Good for: historically inclined parents, war-gamers looking for a change
Kind of like: Twilight Struggle
Age: 14+
Players: 1-4, but best with 2

This complex but satisfying game recreates the struggle for women’s suffrage in America from Seneca Falls to the final passage of the 19th Amendment. One player takes the side of the suffragists, the other of their political opponents, playing cards themed around historical events and personages, from property rights to Sojourner Truth, to influence public opinion across the United States. It nicely recreates the feel of a movement; the intensity of the struggle grows over time, until, if neither side has won a clear victory, one last decisive vote.

This is a great choice for educators; the game includes copies of key historical documents from the struggle, including the 1920 edition of the New York Times after the ratification of the amendment. Publisher Kevin Bertram tells me the game “had a strong response from both college and K-12 educators, but also really resonated with people who traditionally thought only wars were good for board games.”

(A disclaimer: Of the games listed here, this is the only one I received a complimentary review copy of.)

The Fashion Game

Good for: kids and adults with an interest in cute fashion.
Kind of like: playing dress-up
Age: 6+
Players: 3-6

In this independent Japanese game (with instructions in both Japanese and English), players compete to create the cutest or most striking outfits, using the colorful clothes and accessories provided in the box, and take turns as the “editor” of a fashion magazine to judge them.

Independent designer Ryoko Yabuchi, a mother of two who works in video games in her day job, set out to make games that can be played “with kids, at a girls’ night out or with relatives at home.” She succeeded with aplomb with both this and her dexterity-based game Yura Yura Penguin.

“I’ve played [the Fashion Game] with my 9-year-old daughter, my 4-year-old niece and my 75-year-old mother,” says British game designer Chris Longhurst. “The 4-year-old did need the cards read to her but otherwise got it just fine.” Unless you live in Japan, you’ll need to get this one from the designer’s website, which ships internationally.

Land and Freedom

Good for: left-wingers, people annoyed by left-wingers
Kind of like: Churchill
Age: 13+
Players: 3

Three-player games have often been a tricky spot for designers, who tend to gravitate to either competitive two-player games or cooperative four-player games. This game, based on the Spanish Civil War, takes that tension and forges a game that’s halfway between competitive and cooperative. Each player represents one of the Republican factions of the Spanish Civil War: the Moderates, Communists and Anarchists.
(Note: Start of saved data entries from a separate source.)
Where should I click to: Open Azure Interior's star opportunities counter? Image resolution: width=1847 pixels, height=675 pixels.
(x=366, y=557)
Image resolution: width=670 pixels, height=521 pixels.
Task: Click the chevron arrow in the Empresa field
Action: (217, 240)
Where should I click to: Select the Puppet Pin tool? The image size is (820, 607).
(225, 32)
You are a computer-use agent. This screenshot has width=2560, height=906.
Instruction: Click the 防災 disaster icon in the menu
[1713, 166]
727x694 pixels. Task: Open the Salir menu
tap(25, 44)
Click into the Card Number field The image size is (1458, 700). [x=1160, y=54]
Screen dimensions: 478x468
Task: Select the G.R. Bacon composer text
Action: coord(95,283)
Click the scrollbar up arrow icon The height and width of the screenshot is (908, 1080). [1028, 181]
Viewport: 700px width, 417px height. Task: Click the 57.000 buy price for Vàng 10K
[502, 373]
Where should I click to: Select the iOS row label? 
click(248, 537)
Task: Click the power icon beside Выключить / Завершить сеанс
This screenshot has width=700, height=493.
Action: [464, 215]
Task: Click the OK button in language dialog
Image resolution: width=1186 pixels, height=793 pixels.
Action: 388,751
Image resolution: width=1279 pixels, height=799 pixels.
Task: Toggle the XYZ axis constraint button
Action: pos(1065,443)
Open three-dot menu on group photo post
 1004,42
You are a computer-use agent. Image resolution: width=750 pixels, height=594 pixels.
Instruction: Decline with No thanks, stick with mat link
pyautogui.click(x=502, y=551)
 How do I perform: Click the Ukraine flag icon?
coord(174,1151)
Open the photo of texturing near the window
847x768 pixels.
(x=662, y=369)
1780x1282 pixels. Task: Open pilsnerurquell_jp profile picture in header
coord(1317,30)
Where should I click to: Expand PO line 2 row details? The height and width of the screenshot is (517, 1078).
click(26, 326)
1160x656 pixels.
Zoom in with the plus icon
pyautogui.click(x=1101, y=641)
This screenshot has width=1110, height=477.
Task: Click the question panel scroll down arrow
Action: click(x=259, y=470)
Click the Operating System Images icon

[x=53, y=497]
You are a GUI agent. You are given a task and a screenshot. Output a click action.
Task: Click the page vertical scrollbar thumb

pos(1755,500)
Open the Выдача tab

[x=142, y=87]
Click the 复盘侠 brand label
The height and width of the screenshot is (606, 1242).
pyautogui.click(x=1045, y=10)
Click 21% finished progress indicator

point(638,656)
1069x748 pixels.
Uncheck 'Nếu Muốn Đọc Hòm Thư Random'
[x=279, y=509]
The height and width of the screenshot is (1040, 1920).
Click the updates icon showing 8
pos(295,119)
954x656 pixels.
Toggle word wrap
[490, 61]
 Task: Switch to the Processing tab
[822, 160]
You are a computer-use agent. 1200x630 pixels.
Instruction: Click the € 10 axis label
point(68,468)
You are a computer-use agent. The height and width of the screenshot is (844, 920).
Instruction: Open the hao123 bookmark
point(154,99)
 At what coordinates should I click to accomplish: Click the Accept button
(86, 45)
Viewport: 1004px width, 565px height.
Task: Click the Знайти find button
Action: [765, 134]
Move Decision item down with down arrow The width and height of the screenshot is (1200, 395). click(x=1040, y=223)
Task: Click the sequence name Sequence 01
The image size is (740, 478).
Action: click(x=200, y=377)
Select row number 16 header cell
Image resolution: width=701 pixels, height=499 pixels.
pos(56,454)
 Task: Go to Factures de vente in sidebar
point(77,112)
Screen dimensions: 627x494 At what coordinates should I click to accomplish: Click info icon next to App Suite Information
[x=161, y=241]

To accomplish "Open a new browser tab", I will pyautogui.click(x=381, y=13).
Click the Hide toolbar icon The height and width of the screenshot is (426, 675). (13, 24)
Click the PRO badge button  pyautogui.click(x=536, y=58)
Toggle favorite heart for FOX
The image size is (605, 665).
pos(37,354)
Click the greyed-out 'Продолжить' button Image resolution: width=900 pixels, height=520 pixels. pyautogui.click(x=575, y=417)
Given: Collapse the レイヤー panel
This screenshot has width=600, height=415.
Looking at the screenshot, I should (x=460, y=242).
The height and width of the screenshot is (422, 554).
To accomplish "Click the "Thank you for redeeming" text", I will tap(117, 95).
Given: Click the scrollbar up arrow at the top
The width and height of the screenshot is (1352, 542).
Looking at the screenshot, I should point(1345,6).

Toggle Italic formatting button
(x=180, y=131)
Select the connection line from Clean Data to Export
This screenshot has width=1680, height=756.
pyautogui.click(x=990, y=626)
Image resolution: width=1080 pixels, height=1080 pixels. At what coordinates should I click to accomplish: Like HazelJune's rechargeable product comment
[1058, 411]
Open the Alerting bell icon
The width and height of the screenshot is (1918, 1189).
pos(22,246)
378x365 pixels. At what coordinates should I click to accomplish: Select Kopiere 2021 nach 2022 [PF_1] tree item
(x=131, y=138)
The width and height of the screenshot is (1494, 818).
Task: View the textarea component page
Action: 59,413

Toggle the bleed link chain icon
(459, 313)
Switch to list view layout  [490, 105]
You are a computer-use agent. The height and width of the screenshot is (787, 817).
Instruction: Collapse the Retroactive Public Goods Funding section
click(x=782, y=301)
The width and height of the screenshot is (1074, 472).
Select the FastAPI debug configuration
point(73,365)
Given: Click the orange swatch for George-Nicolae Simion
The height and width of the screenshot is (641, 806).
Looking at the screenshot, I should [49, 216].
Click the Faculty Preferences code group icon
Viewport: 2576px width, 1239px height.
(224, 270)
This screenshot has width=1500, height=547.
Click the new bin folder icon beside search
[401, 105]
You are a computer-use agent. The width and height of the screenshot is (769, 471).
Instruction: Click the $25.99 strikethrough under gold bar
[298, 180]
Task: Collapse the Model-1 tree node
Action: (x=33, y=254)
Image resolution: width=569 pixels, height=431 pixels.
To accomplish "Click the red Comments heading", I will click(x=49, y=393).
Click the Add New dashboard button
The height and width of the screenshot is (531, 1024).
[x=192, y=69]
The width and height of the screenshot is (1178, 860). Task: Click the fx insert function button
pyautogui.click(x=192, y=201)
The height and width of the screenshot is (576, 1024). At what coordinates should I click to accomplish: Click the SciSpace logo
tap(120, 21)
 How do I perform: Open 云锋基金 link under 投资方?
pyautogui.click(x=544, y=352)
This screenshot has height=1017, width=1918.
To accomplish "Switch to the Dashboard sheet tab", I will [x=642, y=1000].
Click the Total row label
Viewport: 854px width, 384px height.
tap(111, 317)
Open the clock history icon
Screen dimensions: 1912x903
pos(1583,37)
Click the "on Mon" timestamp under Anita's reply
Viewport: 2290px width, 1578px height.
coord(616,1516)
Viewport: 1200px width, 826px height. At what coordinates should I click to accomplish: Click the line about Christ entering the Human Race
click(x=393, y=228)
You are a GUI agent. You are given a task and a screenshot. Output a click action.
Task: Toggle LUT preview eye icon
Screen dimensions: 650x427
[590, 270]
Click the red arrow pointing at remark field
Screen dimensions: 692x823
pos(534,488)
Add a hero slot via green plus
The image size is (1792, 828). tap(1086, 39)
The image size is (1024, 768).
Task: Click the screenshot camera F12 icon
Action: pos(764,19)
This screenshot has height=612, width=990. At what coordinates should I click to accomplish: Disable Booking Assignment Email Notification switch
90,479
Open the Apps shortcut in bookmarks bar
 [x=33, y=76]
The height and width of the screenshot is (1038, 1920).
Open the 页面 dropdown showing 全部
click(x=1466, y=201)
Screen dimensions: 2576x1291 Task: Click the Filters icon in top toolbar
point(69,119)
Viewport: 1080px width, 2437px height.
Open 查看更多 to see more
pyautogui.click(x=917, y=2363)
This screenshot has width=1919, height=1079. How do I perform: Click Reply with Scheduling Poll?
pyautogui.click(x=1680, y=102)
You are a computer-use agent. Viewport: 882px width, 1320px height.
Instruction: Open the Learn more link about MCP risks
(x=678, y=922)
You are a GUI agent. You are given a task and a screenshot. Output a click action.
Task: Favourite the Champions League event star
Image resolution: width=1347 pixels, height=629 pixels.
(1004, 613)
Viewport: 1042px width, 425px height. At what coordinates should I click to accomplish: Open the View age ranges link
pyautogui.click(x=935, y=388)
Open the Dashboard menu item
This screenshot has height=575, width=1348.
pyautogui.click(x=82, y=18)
Using historically inspired cards, the goal is to cooperate to defeat the Nationalists—while at the same time struggling for power to give yourself control of the government after the war. “There can only be one winner, so the players are also knifing each other in the back,” says Bertram.

Trying to fight against fascism while contending with the people on your own side might be a little too real for some gamers in America today, but this game is tense, tricky and potentially friendship-ending—if, for instance, your buddy steals all your gold and sends it to the Soviet Union.